Keelung's economic pivot towards offshore wind O&M, smart port digitisation, and cruise tourism has created executive roles that did not exist here five years ago. Chief Digital Port Officers. Heads of Maritime Sustainability. Cruise Operations Directors managing turnaround logistics for 220,000 GT vessels. These are not roles where you can promote from within a traditional dock operations team. The city's legacy workforce skews older, with a median age of 44.2 and 34% of traditional dockworkers lacking certification for automated crane operations. Executive demand is concentrating in specialisms where supply is nationally scarce and locally almost nonexistent.

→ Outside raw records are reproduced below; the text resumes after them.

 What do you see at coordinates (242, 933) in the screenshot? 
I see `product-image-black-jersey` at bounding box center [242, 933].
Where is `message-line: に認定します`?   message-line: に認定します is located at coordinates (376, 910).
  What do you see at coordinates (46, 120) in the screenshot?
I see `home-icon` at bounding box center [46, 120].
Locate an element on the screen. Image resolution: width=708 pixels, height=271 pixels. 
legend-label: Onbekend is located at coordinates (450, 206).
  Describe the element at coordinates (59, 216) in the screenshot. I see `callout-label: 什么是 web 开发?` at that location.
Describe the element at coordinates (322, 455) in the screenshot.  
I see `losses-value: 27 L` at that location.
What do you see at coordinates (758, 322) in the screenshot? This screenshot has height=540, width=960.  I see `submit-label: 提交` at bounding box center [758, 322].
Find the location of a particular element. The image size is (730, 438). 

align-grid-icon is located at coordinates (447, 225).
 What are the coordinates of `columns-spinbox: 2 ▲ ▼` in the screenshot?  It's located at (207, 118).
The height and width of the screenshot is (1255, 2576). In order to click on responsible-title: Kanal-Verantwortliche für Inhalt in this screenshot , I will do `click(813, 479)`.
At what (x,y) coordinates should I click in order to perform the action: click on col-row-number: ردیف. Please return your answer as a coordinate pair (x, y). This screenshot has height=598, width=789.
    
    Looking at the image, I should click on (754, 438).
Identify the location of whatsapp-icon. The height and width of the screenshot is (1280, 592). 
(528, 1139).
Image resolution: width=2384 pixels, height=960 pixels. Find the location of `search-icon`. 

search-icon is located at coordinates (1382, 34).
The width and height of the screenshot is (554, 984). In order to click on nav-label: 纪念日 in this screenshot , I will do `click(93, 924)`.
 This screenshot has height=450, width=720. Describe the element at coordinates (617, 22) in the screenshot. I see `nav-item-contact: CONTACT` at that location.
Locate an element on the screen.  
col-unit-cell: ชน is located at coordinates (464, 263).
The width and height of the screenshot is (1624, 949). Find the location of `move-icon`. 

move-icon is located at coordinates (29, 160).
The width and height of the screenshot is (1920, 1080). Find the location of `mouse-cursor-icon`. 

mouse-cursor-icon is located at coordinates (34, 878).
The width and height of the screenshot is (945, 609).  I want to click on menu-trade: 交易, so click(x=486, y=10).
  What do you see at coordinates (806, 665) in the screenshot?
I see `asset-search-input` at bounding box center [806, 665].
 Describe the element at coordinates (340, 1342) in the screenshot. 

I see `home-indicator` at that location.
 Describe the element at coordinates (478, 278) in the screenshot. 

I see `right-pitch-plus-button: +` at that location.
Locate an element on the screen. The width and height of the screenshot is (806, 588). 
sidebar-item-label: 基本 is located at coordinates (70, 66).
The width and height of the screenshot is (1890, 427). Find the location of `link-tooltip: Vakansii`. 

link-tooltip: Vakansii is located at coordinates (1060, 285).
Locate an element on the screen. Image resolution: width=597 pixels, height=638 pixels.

Keelung's maritime and port services sector is tightly interconnected. TIPC, Evergreen Marine, Yang Ming, Ørsted Taiwan, and CIP operate within a compact geography. Executives in this community know each other. A poorly managed search, a withdrawn offer, or a clumsy approach to a passive candidate travels through the network in days. This is a market where employer brand protection is not a luxury. It is a prerequisite for any search that expects to produce results on a second or third attempt.
These dynamics are precisely why the standard model of posting a role and waiting for applications produces weak outcomes in Keelung. The leaders driving this city's transformation are employed, visible to their peers, and not monitoring job boards. A Go-To Partner approach built on continuous market intelligence and discreet direct engagement is the only method that consistently reaches them.